Aujourd'hui, selon diverses estimations, manqueraient en France plus de 500.000 logements. Cette pénurie génére inévitablement une hausse des prix et un choix très sélectif des locataires de la part des propriétaires qui opteront bien plus facilement pour un couple de fonctionnaires qu'un salarié en CDD.
Immanquablement, certains Français peinent à trouver un toit. Le parc social est par essence destiné à ces personnes modestes. Or, force est de constater que ce n'est pas la majorité des cas : seul 1/5 des logements HLM est occupé par des ménages dits "pauvres", le reste l'étant par des moins pauvres ou par des personnes bénéficiant d'un avantage accordé à une époque qu'ils ne sont pas prêts de céder.
Mais pourquoi une telle carence en logements ?
D'une part, les besoins ont été sous-évalués : le nombre de ménages croît plus vite qu'escompté pour cause d'immigration (plus de 700.000 arrivées nettes au cours del dernière décennie) et d'augmentation des divorces (là où un toit suffisait, il en faut désormais deux).

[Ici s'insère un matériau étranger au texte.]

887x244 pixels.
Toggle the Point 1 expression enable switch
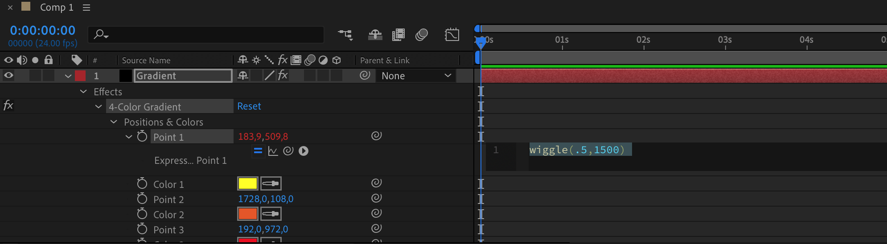258,151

D'autre part, la lenteur des travaux a produit ses effets : entre 1984 et 1998, le nombre de nouveaux logements par an atteignait à peine les 300.000, alors qu'au début des années 1970, il y avait 500.000 contructions annuelles. Ce n'est qu'en 2005 que le seuil des 400.000 a été dépassé.
Bien sûr ce ralentissement de la construction a, lui aussi, une explication. L'Etat n'aurait pas financé suffisamment et pourrait contribuer davantage. Certes. Mais ne s'agirait-il pas, aussi, d'utiliser les sommes différemment ?
En outre, au-delà du prétexte financier, il est indéniable que la protection des locataires dissuade les investisseurs privés. Il faut alors les inciter via des mesures fiscales très avantageuses. S'ajoute bien évidemment la pénurie foncière : bon nombre de terrains sont bloqués par l'Etat ou les collectivités et des recours interminables sont alors nécessaires.
C'est ainsi qu'est né le droit au logement opposable. A force de focaliser les médias sur les sans-abri, les mal-logés, ce droit d'action contre l'Etat ou les collectivités locales a vu le jour, afin de libérer des terrains, de rendre occupables des logements vacants, de faire respecter davantage les obligations en matière de logements sociaux.
Néanmoins, compte tenu des délais des recours juridiques en France, cette nouvelle mesure paraît peu crédible et manquerait d'efficacité.